My wife knew I’d driven her some. But the conversations, the things she said, I kept those. Not because they were secrets, because they were private. Because they happened in a cab at midnight. And some things that happen in a cab at midnight are just for the cab. 55 years. I still drive past the Chelsea sometimes. Not in a cab.

 I retired like I said, but I live in the neighborhood more or less. I end up on 23rd Street. I always look at the building. I always think about the woman who came out of there and got in my cab and sat in a dress and never asked my name. People want to know what she was like. I can only tell you what she was like in the back of a cab at midnight.
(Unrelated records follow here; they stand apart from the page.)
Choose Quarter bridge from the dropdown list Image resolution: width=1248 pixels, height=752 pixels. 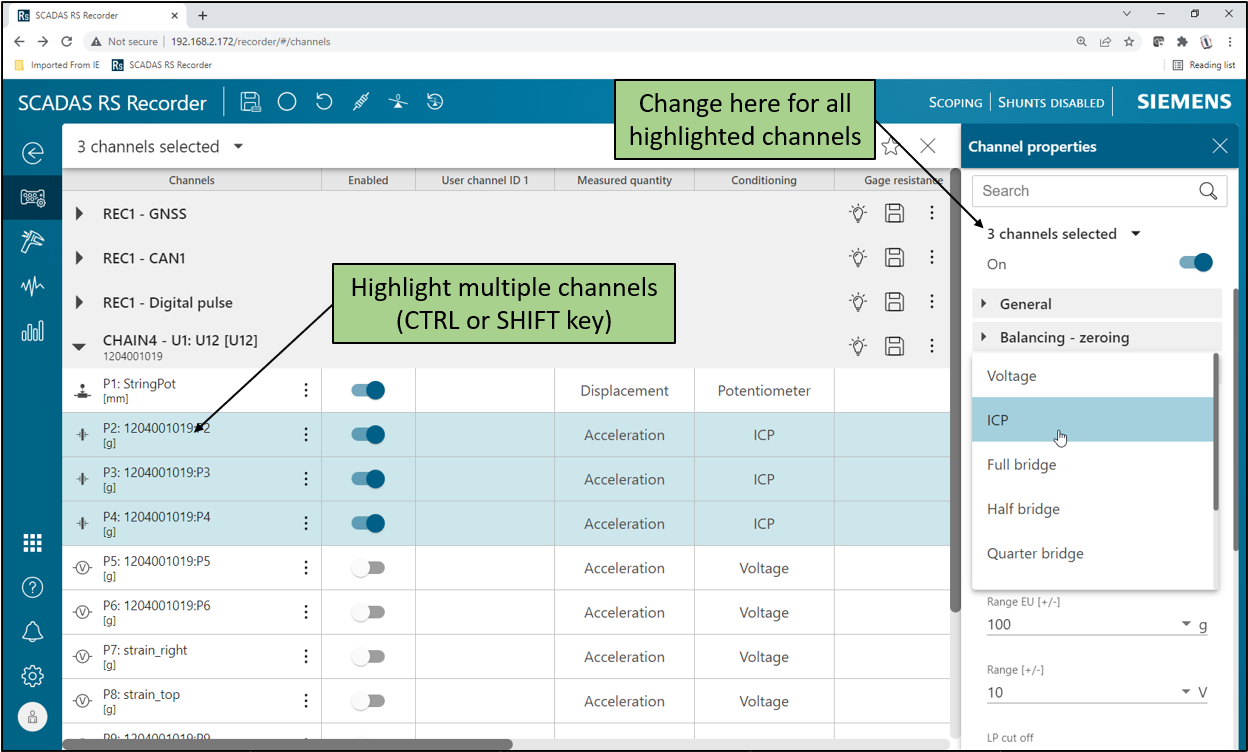(x=1035, y=553)
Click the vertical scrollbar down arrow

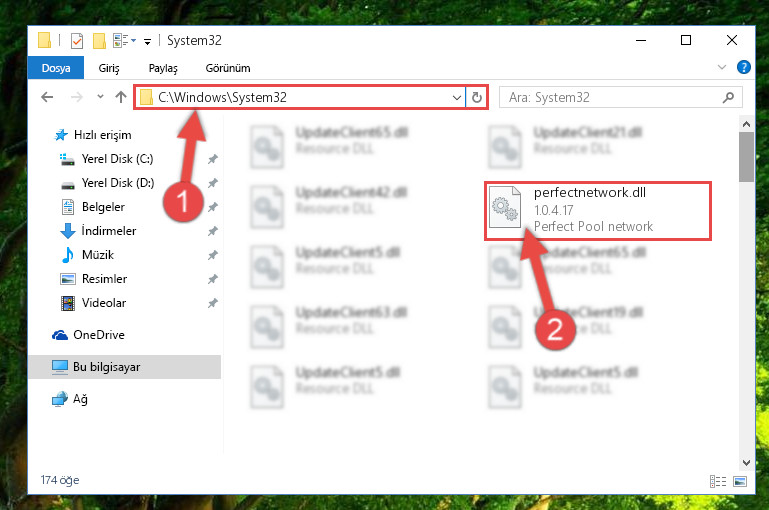pos(746,462)
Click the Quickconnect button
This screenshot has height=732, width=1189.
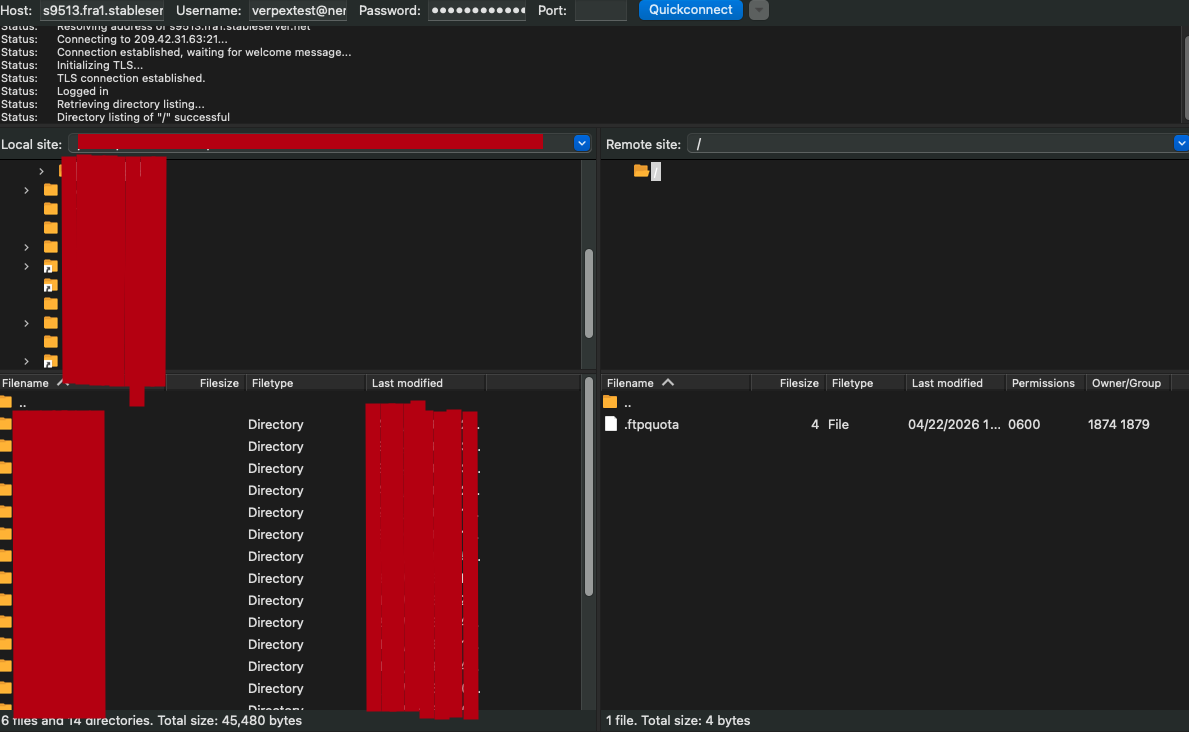point(690,10)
 She was tired sometimes, the way anybody is tired. She was funny when she wanted to be. She asked real questions and she listened to real answers. She tipped like she meant it. She understood that some conversations are just for the cab. And one rainy night she said, “Do you ever wonder if you’re in the right place?” And I said, “The turn you already made is the only turn there is.

” And she said, “That’s either very wise or very depressing.” And I said, “Probably both.” And she laughed. I’d give a lot to hear that laugh one more time. But the shift’s over and there’s nothing to do about that. So that’s what I got.

Disclaimer : This content may be created by AI for entertainment purposes. Any resemblance to real persons, events, or places is coincidental.